En 1834, l'un des fils de la famille Debray, propriétaire des moulins le Radet et le Blute-Fin, guéri de sa blessure suite à un coup de lance reçu en 1814 lors de la Défense de Paris, ouvre une guinguette près du Radet. On y déguste des galettes confectionnées par sa femme, accompagnées d'un vin aigrelet cultivé sur les flancs de la Butte. Le succès est immédiat et la clientèle populaire.

Très vite le Bal Debray devient le Moulin de la Galette (cf. 33).

Au cours des années, le bal se transforme. De bal en plein-air, il devient une grande salle fermée.

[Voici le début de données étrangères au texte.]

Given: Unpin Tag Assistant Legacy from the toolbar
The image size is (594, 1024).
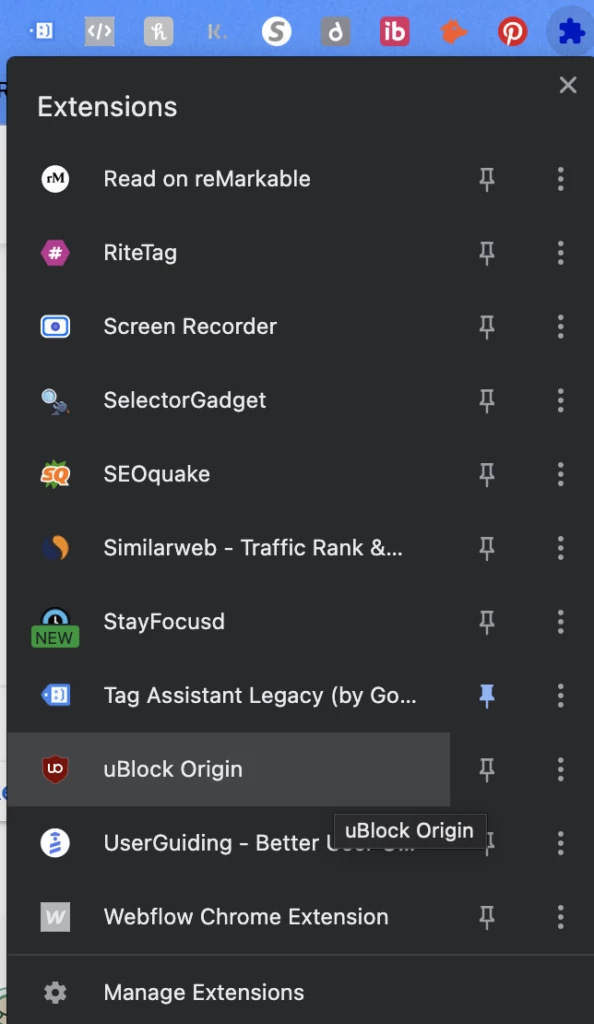Looking at the screenshot, I should coord(487,696).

Rodolphe Darzens en fait la description (1899) : La porte, peinte en rose et en vert cru, est surmontée dans un cercle de globes blancs de ces deux mots : Bal Debray. Un couloir qui monte et tout de suite la vaste salle lumineuse, avec un pourtour semé de tables et de bancs. L'espace où l'on danse est entouré d'une balustrade de bois rouge ; au bout sur une estrade, l'orchestre. Avant la danse c'est quatre sous par couple. La plupart du temps c'est la danseuse qui paie son cavalier.

La Goulue et Valentin le Désossé font leurs débuts au Moulin.

La direction est très stricte : elle éloigne la clientèle trop crapuleuse, repousse les filles de mauvaise vie et leurs souteneurs, mais on raconte que certaines louent de belles robes pour le dimanche, soulèvent un client, et rendent les habits le lendemain... 

Le Moulin de la Galette (1889)

Le Moulin Rouge

Le 5 octobre 1889, ouverture du Moulin-Rouge (cf. 35). Toulouse a sa table réservée et il y expose ses œuvres.

Dressage des nouvelles par Valentin le Désossé (1890)

Il peint Moulin-Rouge (Dressage des nouvelles par Valentin le Désossé) que Joseph Oller achète aussitôt pour décorer son établissement.

En 1890, il y fait la connaissance de Jane Avril,  surnommée « Jane la Folle » ou « La Mélinite ». Elle devient l’égérie de Lautrec pour qui il délaisse la Goulue.

Jane Avril en 1892 & en 1899

L’affiche du Moulin-Rouge (1891) va faire une énorme sensation. Au premier plan, un audacieux fragment de robe jaune d’une danseuse qu’on ne voit pas.

C’est avec cette affiche que le peintre connaît la célébrité (cf. 35).

Lorsque peu après minuit, le Moulin-Rouge ferme, la fête continue quelque temps encore pour les habitués ; l’orchestre joue ses derniers flonflons pour les danseuses qui exécutent encore quelques figures. Toulouse-Lautrec est là pour saisir avec virtuosité les arabesques et les acrobaties de Nini Patte en l’Air, la Môme Fromage et leurs consoeurs.

La fermeture venue,  il reprend son errance dans Montmartre : trouver un endroit pour boire, encore boire. Peu importe l’établissement, pourvu qu’il soit encore ouvert et peu importe la boisson, pourvu qu’il y ait de l’alcool.

Le Divan Japonais (75, rue des Martyrs)

Son cousin Gabriel Tapié de Céleyran, venu suivre ses études de médecine, « Tapir de Ceylan » devient son compagnon inséparable : le grand dégingandé et le nabot.

Rue des Martyrs, une nouvelle « boîte » vient d’ouvrir- le propriétaire se nomme Jehan Sarrazin - : une salle basse, étroite, meublée de pièces plus ou moins japonaises.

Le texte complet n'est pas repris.